▶ **What is expected**
What's wanted is the full listing, reproduced exactly.

▶ **Information given**
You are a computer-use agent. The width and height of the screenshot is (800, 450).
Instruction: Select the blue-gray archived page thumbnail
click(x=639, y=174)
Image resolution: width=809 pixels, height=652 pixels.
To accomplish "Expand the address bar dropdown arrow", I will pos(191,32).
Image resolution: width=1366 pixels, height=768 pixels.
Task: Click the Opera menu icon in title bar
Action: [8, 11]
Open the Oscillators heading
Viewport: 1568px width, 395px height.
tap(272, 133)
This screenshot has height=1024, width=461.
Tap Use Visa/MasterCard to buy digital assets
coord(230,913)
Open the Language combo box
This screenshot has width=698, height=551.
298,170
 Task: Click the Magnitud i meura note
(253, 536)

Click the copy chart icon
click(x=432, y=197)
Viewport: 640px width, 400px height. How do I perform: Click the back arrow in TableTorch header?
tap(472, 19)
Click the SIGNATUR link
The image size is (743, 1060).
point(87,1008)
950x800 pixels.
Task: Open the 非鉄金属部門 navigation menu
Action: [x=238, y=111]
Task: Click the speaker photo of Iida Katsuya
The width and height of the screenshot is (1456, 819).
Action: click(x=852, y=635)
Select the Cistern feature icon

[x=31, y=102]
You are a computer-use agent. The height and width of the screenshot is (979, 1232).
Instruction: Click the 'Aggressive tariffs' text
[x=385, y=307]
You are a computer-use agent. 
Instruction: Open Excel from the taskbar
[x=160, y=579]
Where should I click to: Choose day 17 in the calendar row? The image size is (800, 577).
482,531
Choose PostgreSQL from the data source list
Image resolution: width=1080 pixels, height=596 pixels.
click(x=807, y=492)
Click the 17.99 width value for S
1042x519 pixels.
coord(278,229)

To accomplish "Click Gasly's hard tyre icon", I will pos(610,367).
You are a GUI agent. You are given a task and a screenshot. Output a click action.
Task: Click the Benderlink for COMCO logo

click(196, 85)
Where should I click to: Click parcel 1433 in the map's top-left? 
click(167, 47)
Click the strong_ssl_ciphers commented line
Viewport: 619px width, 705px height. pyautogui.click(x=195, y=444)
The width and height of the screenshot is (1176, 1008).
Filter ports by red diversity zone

▶ **Written answer**
You are a computer-use agent. The width and height of the screenshot is (800, 450).
Instruction: Select the blue-gray archived page thumbnail
click(x=639, y=174)
Image resolution: width=809 pixels, height=652 pixels.
To accomplish "Expand the address bar dropdown arrow", I will pos(191,32).
Image resolution: width=1366 pixels, height=768 pixels.
Task: Click the Opera menu icon in title bar
Action: [8, 11]
Open the Oscillators heading
Viewport: 1568px width, 395px height.
tap(272, 133)
This screenshot has height=1024, width=461.
Tap Use Visa/MasterCard to buy digital assets
coord(230,913)
Open the Language combo box
This screenshot has width=698, height=551.
298,170
 Task: Click the Magnitud i meura note
(253, 536)

Click the copy chart icon
click(x=432, y=197)
Viewport: 640px width, 400px height. How do I perform: Click the back arrow in TableTorch header?
tap(472, 19)
Click the SIGNATUR link
The image size is (743, 1060).
point(87,1008)
950x800 pixels.
Task: Open the 非鉄金属部門 navigation menu
Action: [x=238, y=111]
Task: Click the speaker photo of Iida Katsuya
The width and height of the screenshot is (1456, 819).
Action: click(x=852, y=635)
Select the Cistern feature icon

[x=31, y=102]
You are a computer-use agent. The height and width of the screenshot is (979, 1232).
Instruction: Click the 'Aggressive tariffs' text
[x=385, y=307]
You are a computer-use agent. 
Instruction: Open Excel from the taskbar
[x=160, y=579]
Where should I click to: Choose day 17 in the calendar row? The image size is (800, 577).
482,531
Choose PostgreSQL from the data source list
Image resolution: width=1080 pixels, height=596 pixels.
click(x=807, y=492)
Click the 17.99 width value for S
1042x519 pixels.
coord(278,229)

To accomplish "Click Gasly's hard tyre icon", I will pos(610,367).
You are a GUI agent. You are given a task and a screenshot. Output a click action.
Task: Click the Benderlink for COMCO logo

click(196, 85)
Where should I click to: Click parcel 1433 in the map's top-left? 
click(167, 47)
Click the strong_ssl_ciphers commented line
Viewport: 619px width, 705px height. pyautogui.click(x=195, y=444)
The width and height of the screenshot is (1176, 1008).
Filter ports by red diversity zone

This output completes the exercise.